Task details:
Every line of the listing must be repeated exactly.

The data:

☆ ☆ ☆ ☆

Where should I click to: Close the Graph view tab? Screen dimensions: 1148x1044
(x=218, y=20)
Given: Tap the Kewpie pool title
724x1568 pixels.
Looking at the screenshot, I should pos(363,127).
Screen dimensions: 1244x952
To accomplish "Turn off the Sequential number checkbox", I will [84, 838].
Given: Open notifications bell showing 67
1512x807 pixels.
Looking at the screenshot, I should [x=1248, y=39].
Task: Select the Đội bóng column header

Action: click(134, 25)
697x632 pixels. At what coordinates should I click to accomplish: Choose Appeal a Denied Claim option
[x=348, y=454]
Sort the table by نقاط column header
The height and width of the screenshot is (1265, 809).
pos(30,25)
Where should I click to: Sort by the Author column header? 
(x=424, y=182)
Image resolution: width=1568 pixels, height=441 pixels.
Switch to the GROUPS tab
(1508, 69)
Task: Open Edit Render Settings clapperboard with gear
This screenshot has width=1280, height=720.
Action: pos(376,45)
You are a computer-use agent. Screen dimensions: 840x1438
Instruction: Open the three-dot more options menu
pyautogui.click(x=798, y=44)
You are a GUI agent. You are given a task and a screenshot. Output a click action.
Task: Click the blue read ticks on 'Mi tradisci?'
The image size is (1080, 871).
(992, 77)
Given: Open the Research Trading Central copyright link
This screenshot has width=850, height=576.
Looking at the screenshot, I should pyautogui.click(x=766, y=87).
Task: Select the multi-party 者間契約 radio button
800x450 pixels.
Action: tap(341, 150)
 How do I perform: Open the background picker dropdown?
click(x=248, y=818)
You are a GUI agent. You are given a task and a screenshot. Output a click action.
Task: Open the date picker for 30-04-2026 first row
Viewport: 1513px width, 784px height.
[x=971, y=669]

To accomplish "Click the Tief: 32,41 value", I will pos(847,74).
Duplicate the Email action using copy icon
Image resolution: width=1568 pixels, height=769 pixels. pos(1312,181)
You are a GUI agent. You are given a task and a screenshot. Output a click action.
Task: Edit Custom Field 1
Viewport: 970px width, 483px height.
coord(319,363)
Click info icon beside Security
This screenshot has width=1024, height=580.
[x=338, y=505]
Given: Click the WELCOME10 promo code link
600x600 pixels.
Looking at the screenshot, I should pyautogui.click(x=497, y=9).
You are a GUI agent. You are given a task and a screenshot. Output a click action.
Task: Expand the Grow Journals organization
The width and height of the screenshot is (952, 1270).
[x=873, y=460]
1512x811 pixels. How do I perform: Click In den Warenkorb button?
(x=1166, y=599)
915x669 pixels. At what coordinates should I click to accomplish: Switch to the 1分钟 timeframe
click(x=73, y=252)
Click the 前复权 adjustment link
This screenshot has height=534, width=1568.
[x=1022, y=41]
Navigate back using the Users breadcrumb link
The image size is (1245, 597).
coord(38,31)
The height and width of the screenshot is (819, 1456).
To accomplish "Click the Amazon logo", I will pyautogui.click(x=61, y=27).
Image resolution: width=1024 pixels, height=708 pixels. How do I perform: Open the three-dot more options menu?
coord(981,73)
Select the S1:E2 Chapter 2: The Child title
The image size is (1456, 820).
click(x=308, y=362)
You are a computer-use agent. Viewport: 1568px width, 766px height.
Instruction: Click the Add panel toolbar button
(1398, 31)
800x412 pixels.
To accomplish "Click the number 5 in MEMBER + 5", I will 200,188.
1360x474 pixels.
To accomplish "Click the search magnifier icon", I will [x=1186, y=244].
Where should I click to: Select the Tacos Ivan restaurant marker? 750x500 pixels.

☆ ☆ ☆ ☆

Task result:
Where should I click to: Close the Graph view tab? Screen dimensions: 1148x1044
(x=218, y=20)
Given: Tap the Kewpie pool title
724x1568 pixels.
Looking at the screenshot, I should pos(363,127).
Screen dimensions: 1244x952
To accomplish "Turn off the Sequential number checkbox", I will [84, 838].
Given: Open notifications bell showing 67
1512x807 pixels.
Looking at the screenshot, I should [x=1248, y=39].
Task: Select the Đội bóng column header

Action: click(134, 25)
697x632 pixels. At what coordinates should I click to accomplish: Choose Appeal a Denied Claim option
[x=348, y=454]
Sort the table by نقاط column header
The height and width of the screenshot is (1265, 809).
pos(30,25)
Where should I click to: Sort by the Author column header? 
(x=424, y=182)
Image resolution: width=1568 pixels, height=441 pixels.
Switch to the GROUPS tab
(1508, 69)
Task: Open Edit Render Settings clapperboard with gear
This screenshot has width=1280, height=720.
Action: pos(376,45)
You are a computer-use agent. Screen dimensions: 840x1438
Instruction: Open the three-dot more options menu
pyautogui.click(x=798, y=44)
You are a GUI agent. You are given a task and a screenshot. Output a click action.
Task: Click the blue read ticks on 'Mi tradisci?'
The image size is (1080, 871).
(992, 77)
Given: Open the Research Trading Central copyright link
This screenshot has width=850, height=576.
Looking at the screenshot, I should pyautogui.click(x=766, y=87).
Task: Select the multi-party 者間契約 radio button
800x450 pixels.
Action: tap(341, 150)
 How do I perform: Open the background picker dropdown?
click(x=248, y=818)
You are a GUI agent. You are given a task and a screenshot. Output a click action.
Task: Open the date picker for 30-04-2026 first row
Viewport: 1513px width, 784px height.
[x=971, y=669]

To accomplish "Click the Tief: 32,41 value", I will pos(847,74).
Duplicate the Email action using copy icon
Image resolution: width=1568 pixels, height=769 pixels. pos(1312,181)
You are a GUI agent. You are given a task and a screenshot. Output a click action.
Task: Edit Custom Field 1
Viewport: 970px width, 483px height.
coord(319,363)
Click info icon beside Security
This screenshot has width=1024, height=580.
[x=338, y=505]
Given: Click the WELCOME10 promo code link
600x600 pixels.
Looking at the screenshot, I should pyautogui.click(x=497, y=9).
You are a GUI agent. You are given a task and a screenshot. Output a click action.
Task: Expand the Grow Journals organization
The width and height of the screenshot is (952, 1270).
[x=873, y=460]
1512x811 pixels. How do I perform: Click In den Warenkorb button?
(x=1166, y=599)
915x669 pixels. At what coordinates should I click to accomplish: Switch to the 1分钟 timeframe
click(x=73, y=252)
Click the 前复权 adjustment link
This screenshot has height=534, width=1568.
[x=1022, y=41]
Navigate back using the Users breadcrumb link
The image size is (1245, 597).
coord(38,31)
The height and width of the screenshot is (819, 1456).
To accomplish "Click the Amazon logo", I will pyautogui.click(x=61, y=27).
Image resolution: width=1024 pixels, height=708 pixels. How do I perform: Open the three-dot more options menu?
coord(981,73)
Select the S1:E2 Chapter 2: The Child title
The image size is (1456, 820).
click(x=308, y=362)
You are a computer-use agent. Viewport: 1568px width, 766px height.
Instruction: Click the Add panel toolbar button
(1398, 31)
800x412 pixels.
To accomplish "Click the number 5 in MEMBER + 5", I will 200,188.
1360x474 pixels.
To accomplish "Click the search magnifier icon", I will [x=1186, y=244].
Where should I click to: Select the Tacos Ivan restaurant marker? 750x500 pixels.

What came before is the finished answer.